**Supplied material:**
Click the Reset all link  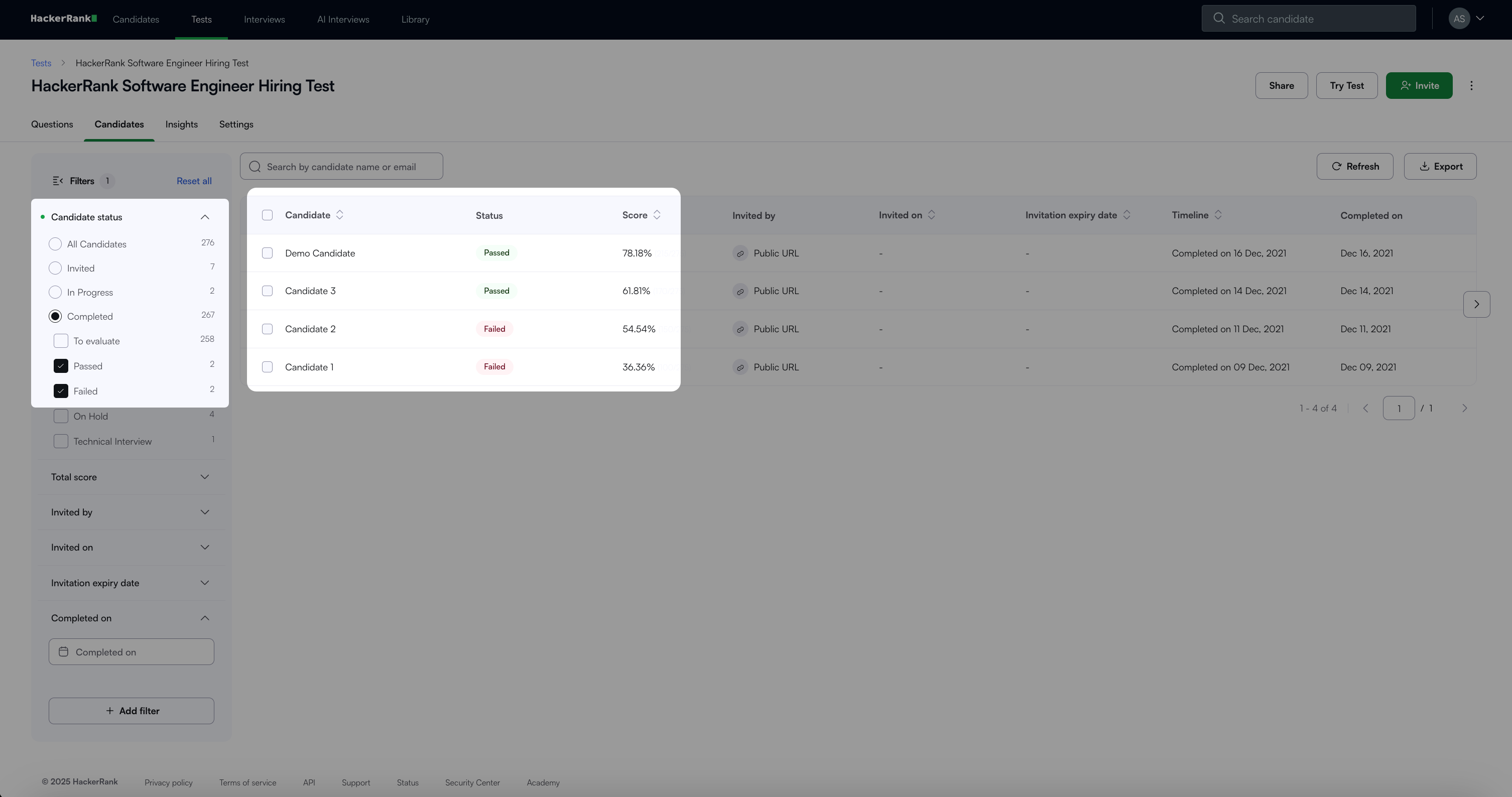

* * *

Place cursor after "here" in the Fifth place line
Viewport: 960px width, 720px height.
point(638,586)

---

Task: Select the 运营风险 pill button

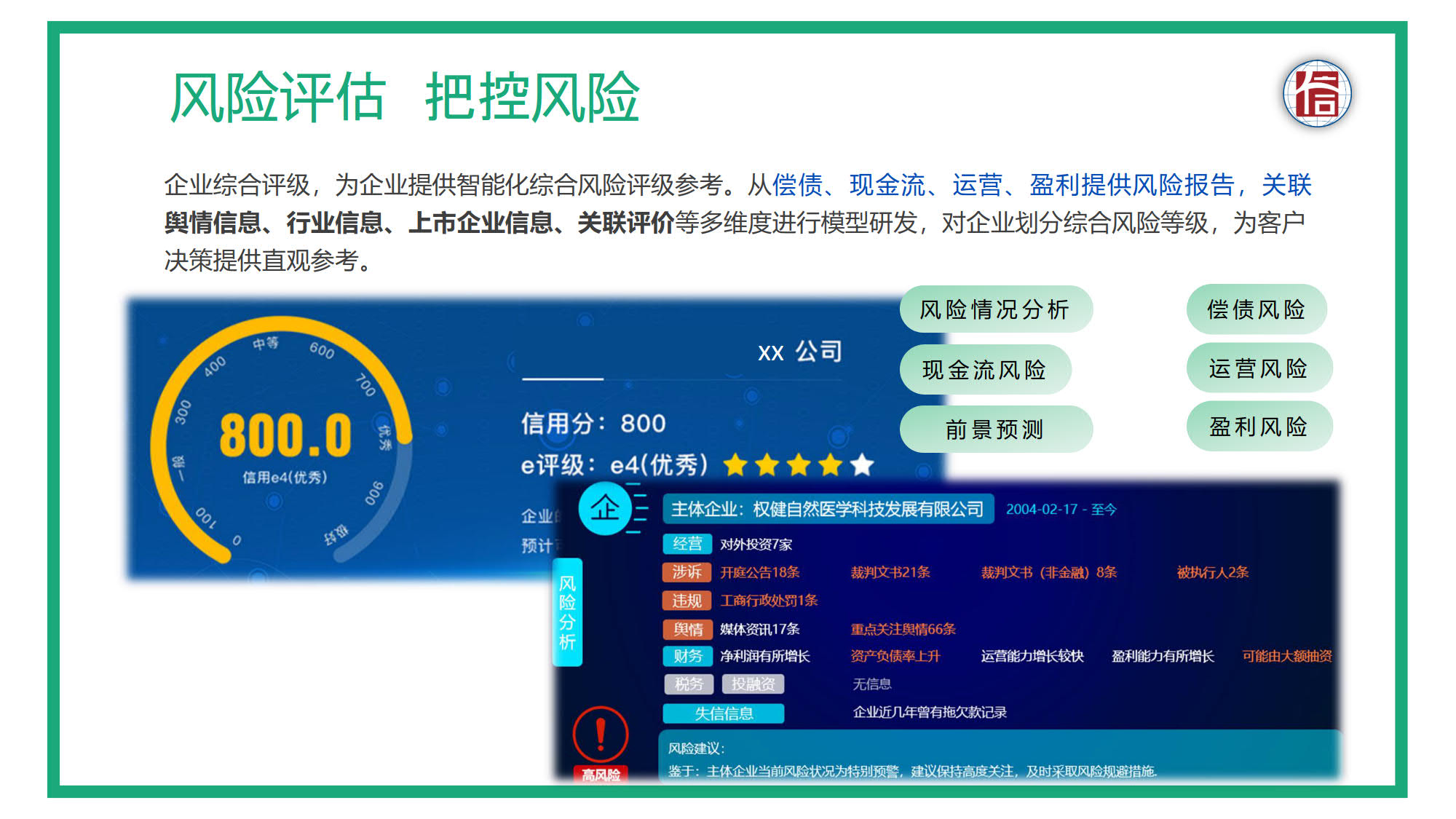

**Instruction:** Reproduce the listing above from the line containing "Place cursor after" through the line containing "point(638,586)", both included, and nothing else.

**Answer to the exercise:**
Place cursor after "here" in the Fifth place line
Viewport: 960px width, 720px height.
point(638,586)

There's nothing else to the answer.